• [Data extract]:
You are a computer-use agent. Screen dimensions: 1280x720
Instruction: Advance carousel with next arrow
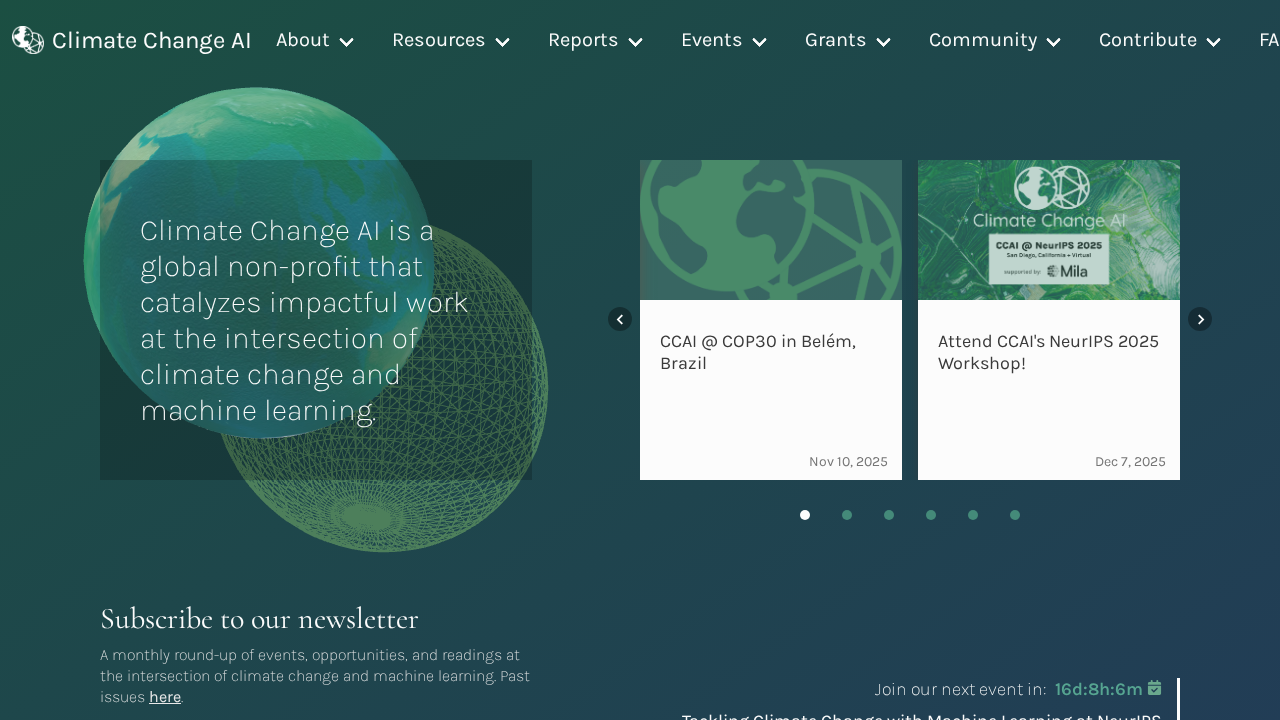[1200, 319]
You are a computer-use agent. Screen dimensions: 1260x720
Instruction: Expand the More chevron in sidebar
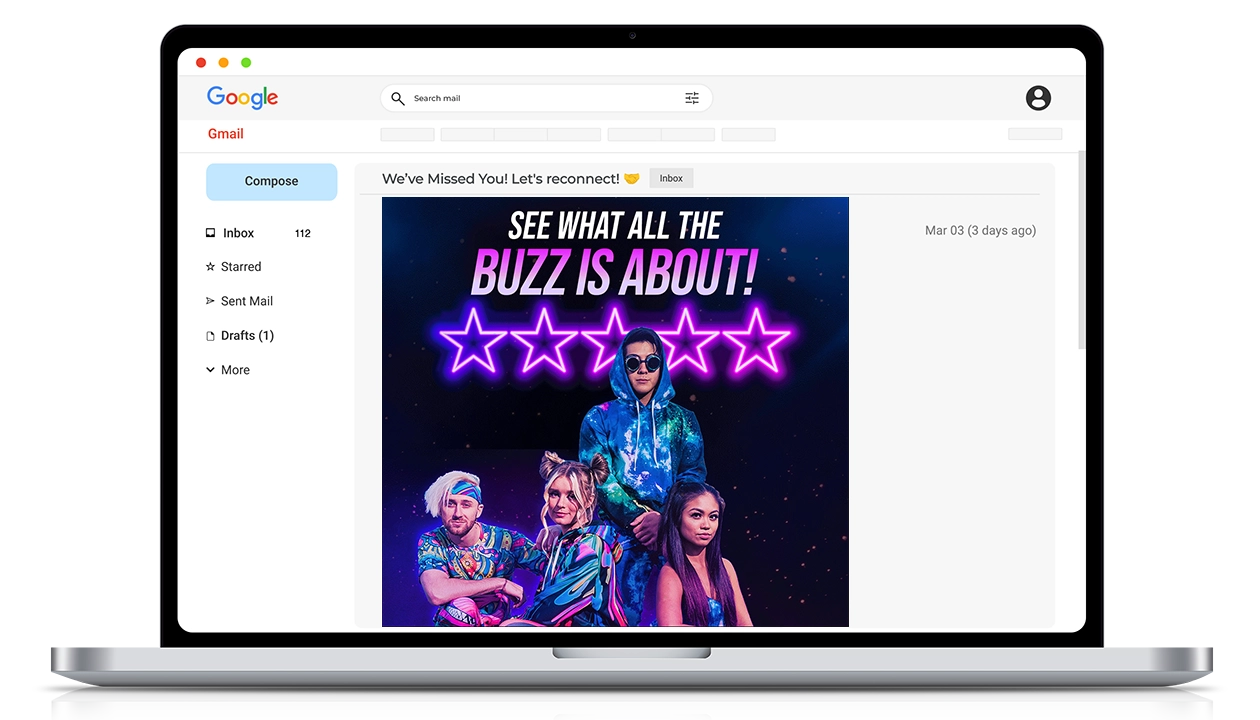coord(210,370)
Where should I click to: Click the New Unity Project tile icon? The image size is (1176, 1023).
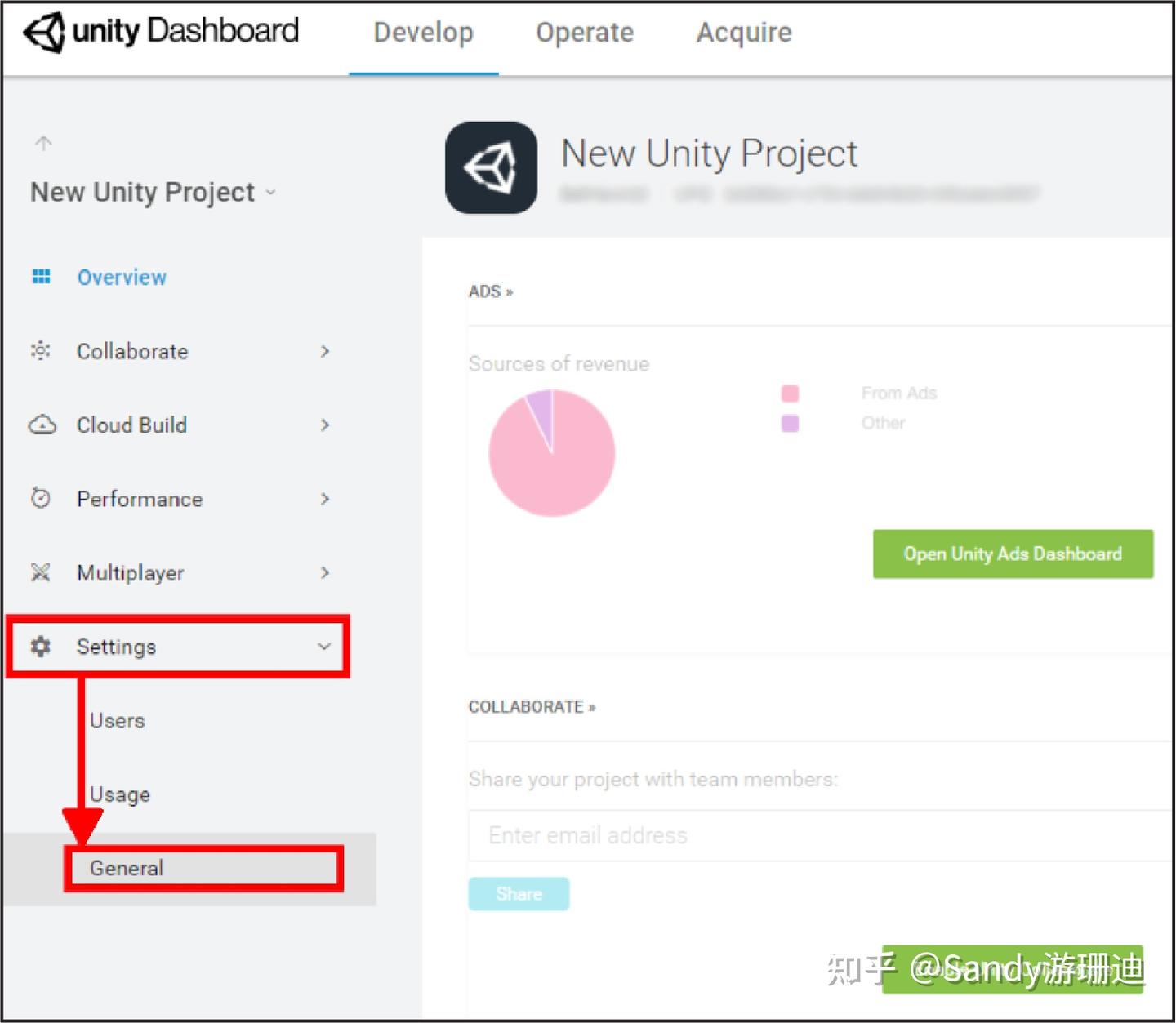point(491,167)
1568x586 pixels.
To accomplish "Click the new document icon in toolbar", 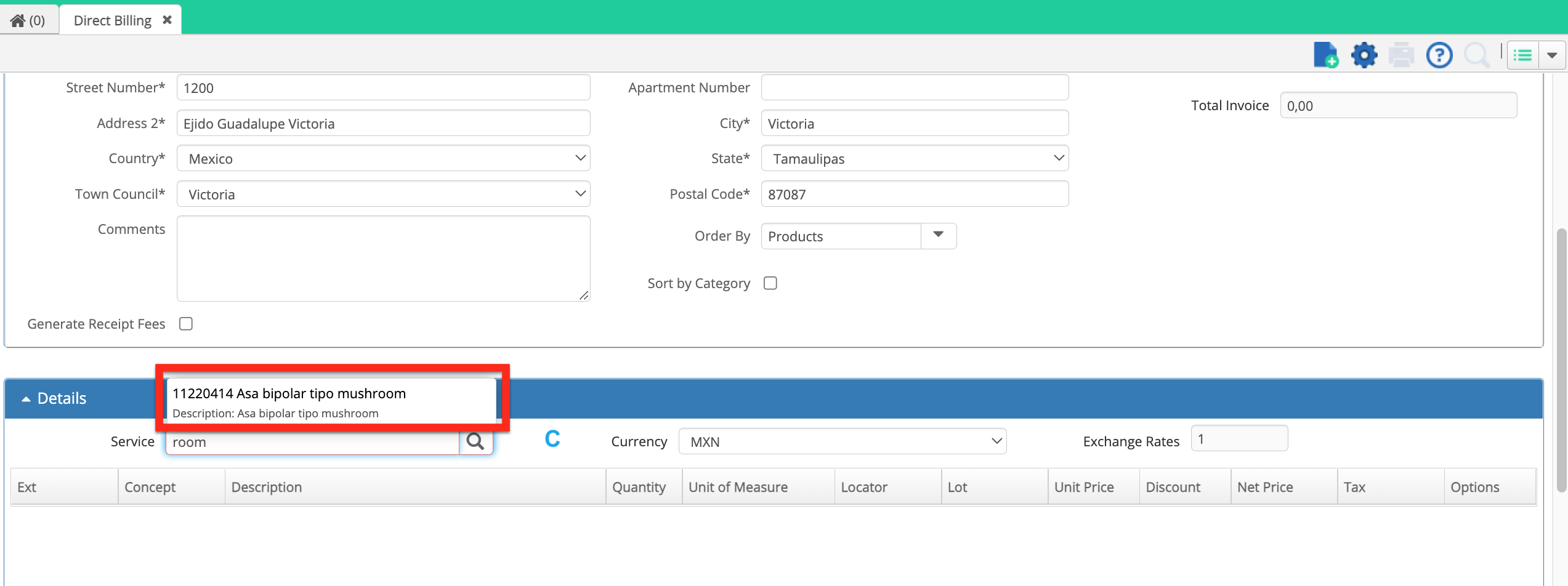I will point(1325,55).
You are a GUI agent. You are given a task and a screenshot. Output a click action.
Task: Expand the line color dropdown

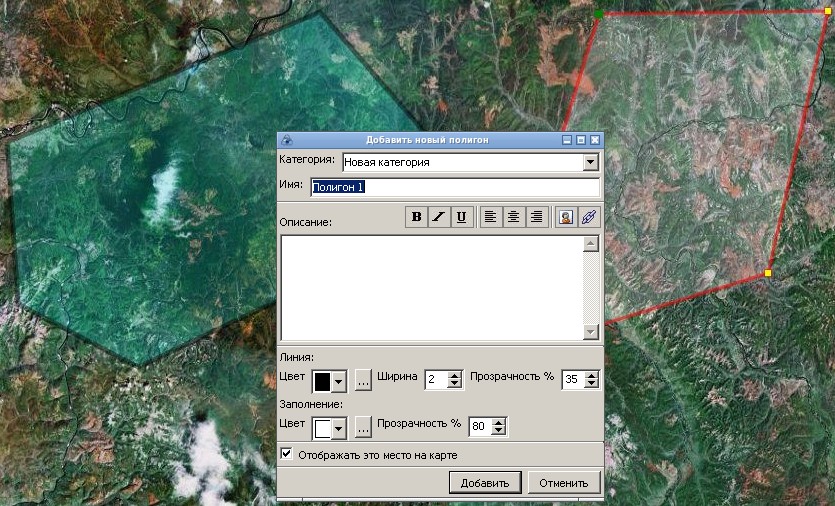tap(339, 381)
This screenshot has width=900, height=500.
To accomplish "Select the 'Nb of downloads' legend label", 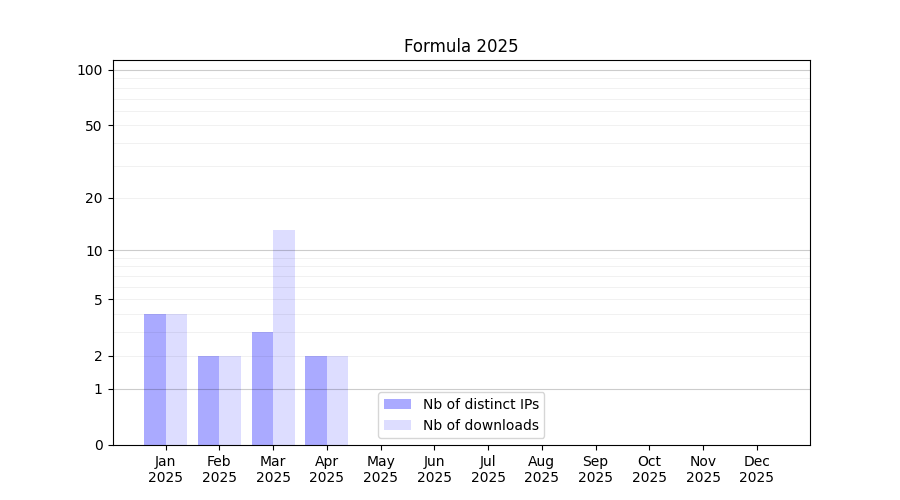I will 481,425.
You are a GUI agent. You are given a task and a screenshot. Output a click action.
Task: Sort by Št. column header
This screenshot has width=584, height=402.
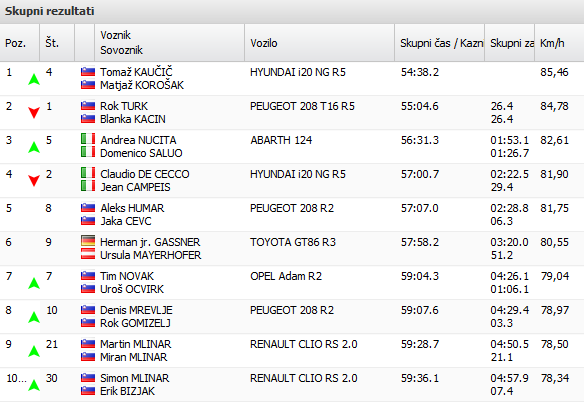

• [About this exercise]: How many lines in this material contain the string "agent"? State the number alone.

• [Task answer]: 4